▸ **Exercise directions**: Your whole reply should be the lines from the one that contains "Never Too Far Gone (217, 891)" through the last line of the listing, copied exactly.

§

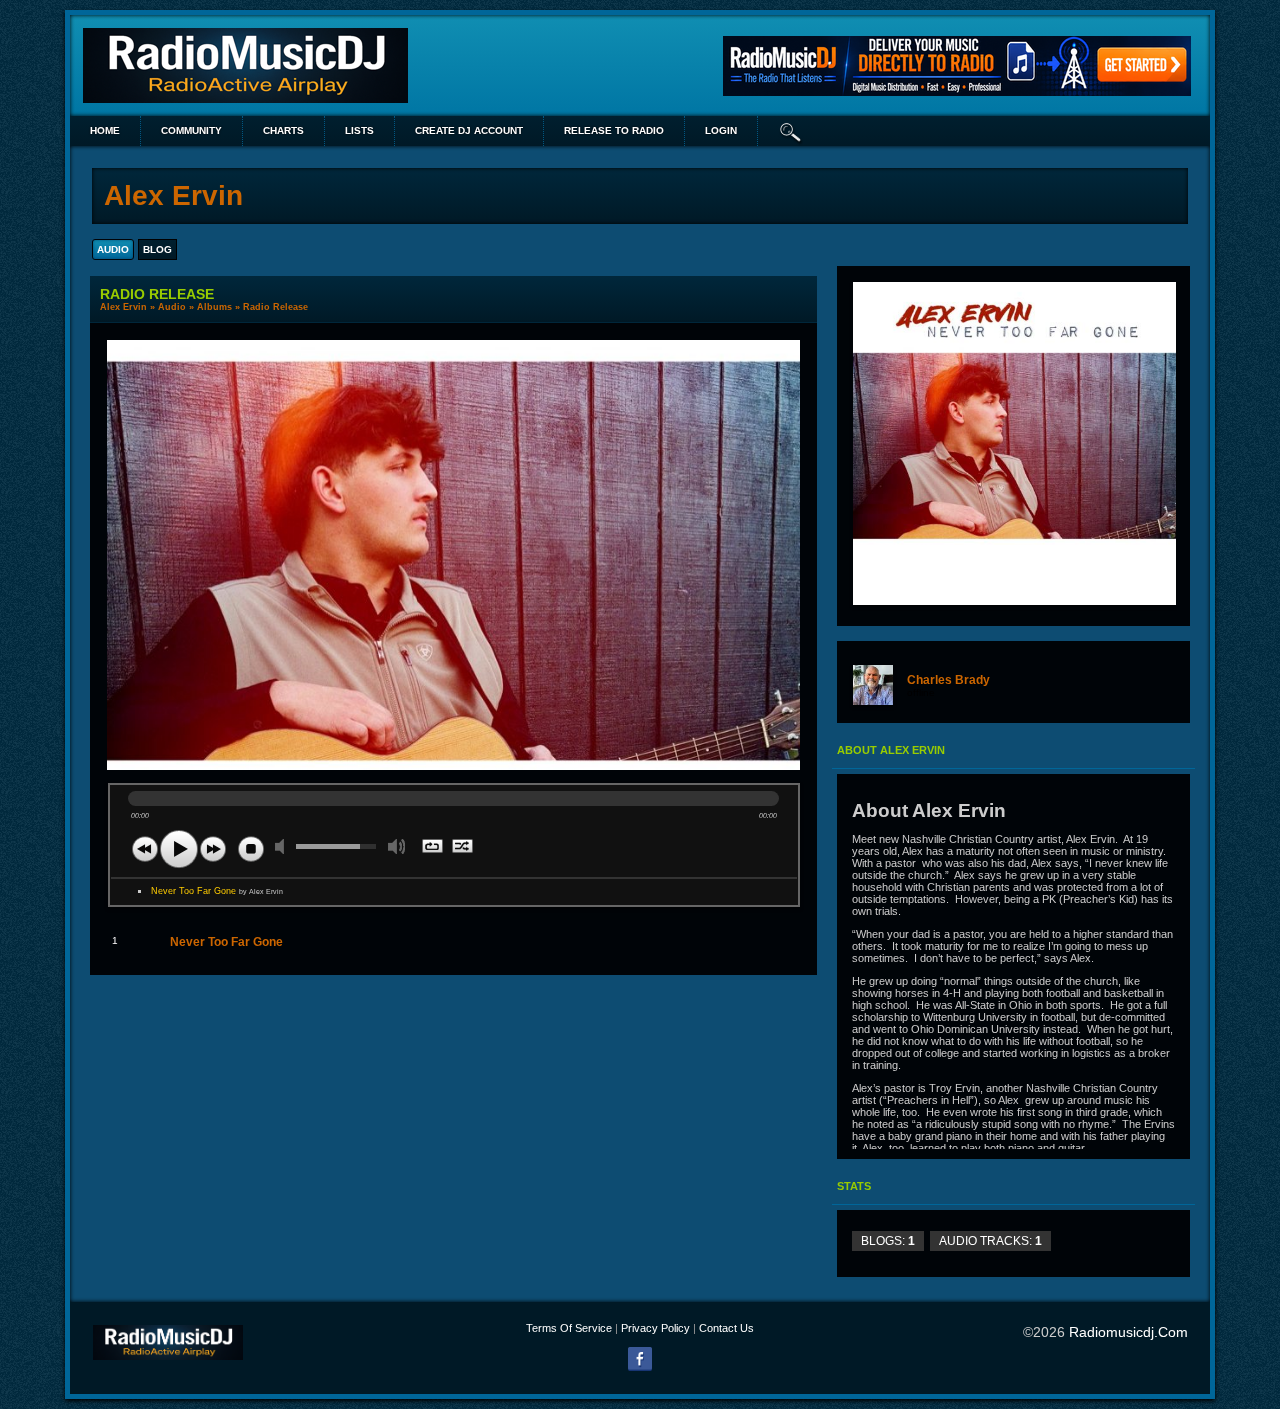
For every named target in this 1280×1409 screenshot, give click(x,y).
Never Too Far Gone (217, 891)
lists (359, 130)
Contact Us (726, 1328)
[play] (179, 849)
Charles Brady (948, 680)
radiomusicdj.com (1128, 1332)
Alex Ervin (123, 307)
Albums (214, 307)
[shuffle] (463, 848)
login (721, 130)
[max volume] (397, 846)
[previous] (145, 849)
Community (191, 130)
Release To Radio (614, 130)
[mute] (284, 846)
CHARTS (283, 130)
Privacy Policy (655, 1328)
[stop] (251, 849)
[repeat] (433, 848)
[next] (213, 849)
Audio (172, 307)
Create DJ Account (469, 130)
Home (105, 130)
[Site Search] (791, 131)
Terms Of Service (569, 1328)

§

▸ **Answer below**:
Never Too Far Gone (217, 891)
lists (359, 130)
Contact Us (726, 1328)
[play] (179, 849)
Charles Brady (948, 680)
radiomusicdj.com (1128, 1332)
Alex Ervin (123, 307)
Albums (214, 307)
[shuffle] (463, 848)
login (721, 130)
[max volume] (397, 846)
[previous] (145, 849)
Community (191, 130)
Release To Radio (614, 130)
[mute] (284, 846)
CHARTS (283, 130)
Privacy Policy (655, 1328)
[stop] (251, 849)
[repeat] (433, 848)
[next] (213, 849)
Audio (172, 307)
Create DJ Account (469, 130)
Home (105, 130)
[Site Search] (791, 131)
Terms Of Service (569, 1328)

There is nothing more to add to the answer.